Il rendimento dei titoli di Stato dell’Eurozona mostra un andamento contrastato. Restano in rialzo il Btp italiano, che alla stesura (ore 16:34) si attesta al 4.541% (-0.20%), e il Bund tedesco che registra un 2.7025% (-0.90%). Spread in aumento a quasi 184 pb.
Continua a crescere, e più velocemente, il rendimento degli Schatz tedeschi, che si attestano al 3.297% (-0.27%). L’appiattimento della curva dei titoli di Stato tedeschi raggiunge così nuovi estremi, con lo spread tra il biennale e il decennale che è crollato, scendendo a -59 pb. Hauke Siemens, strategist dei tassi di Commerzbank, commenta che si tratta del «livello più invertito dalle distorsioni successive alla riunificazione tedesca». Tale inversione è determinata dall’aspettativa dei mercati di significativi aumenti dei tassi di interesse da parte della Banca Centrale Europea a breve.
Nelle prossime sedute i mercati del reddito fisso si muoveranno in base all'audizione semestrale di Jerome Powell di oggi alle 16:00 ora italiana e poi al report sul mercato del lavoro Usa di venerdì, in occasione del quale sarà pubblicato il numero sui non farm payroll. Deutsche Bank e Jefferies si aspettano che i dati sul mondo del lavoro Usa superino di gran lunga la previsione mediana degli economisti intervistati dal Wall Street Journal, che si aspettano un aumento di 225mila posti di lavoro.

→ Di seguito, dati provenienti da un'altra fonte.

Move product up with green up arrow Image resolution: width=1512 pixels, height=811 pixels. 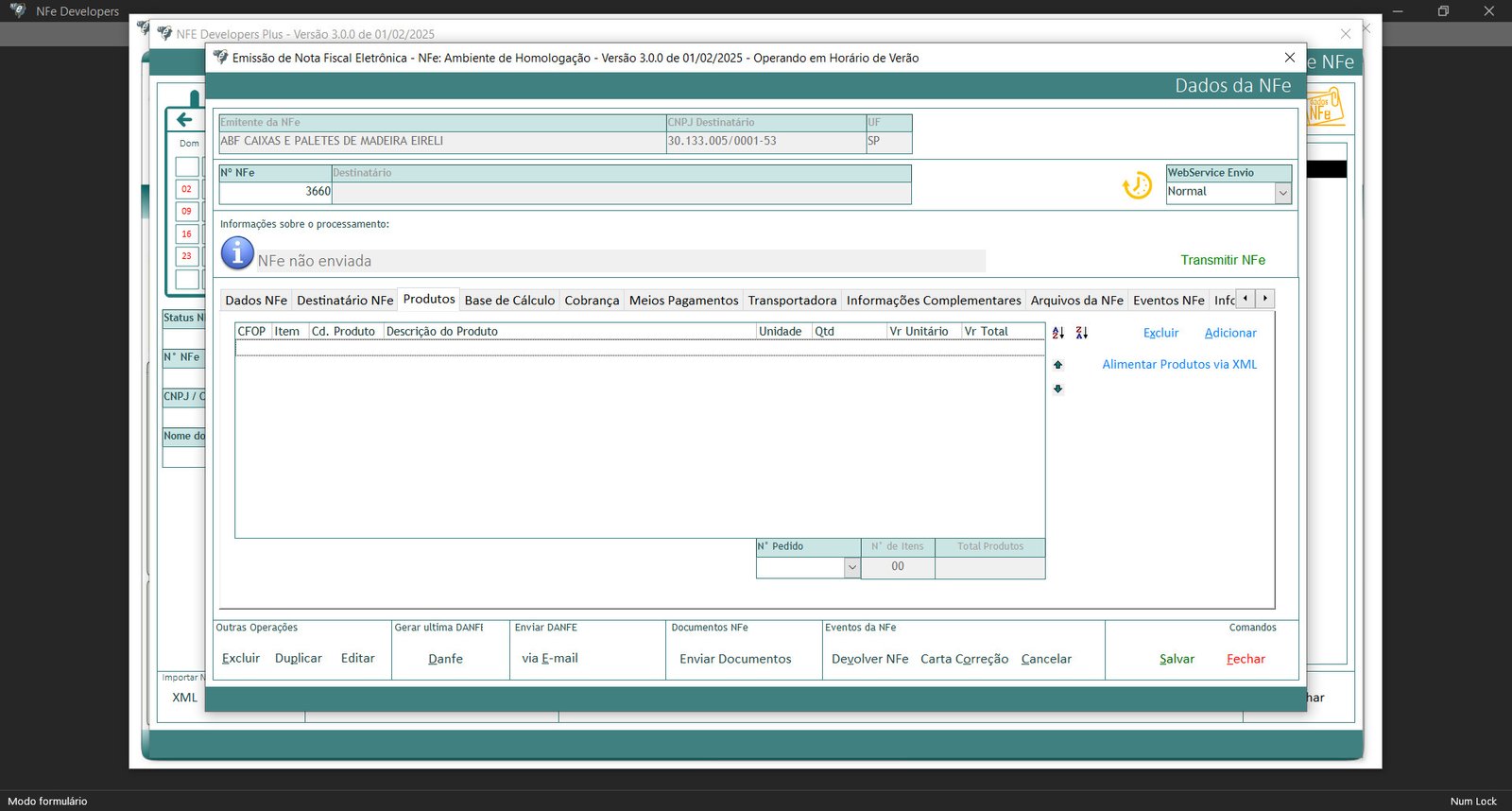(x=1058, y=365)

Prosegue inoltre il collocamento del Btp Italia, con la domanda provvisoria nella seconda giornata di collocamento per gli investitori retail, che supera quota 1.7 miliardi di euro. Ieri le richieste totali hanno superato i 3.627 miliardi di euro, un ammontare superiore alla domanda di 3.184 miliardi di euro del primo giorno dell’ultimo collocamento di novembre.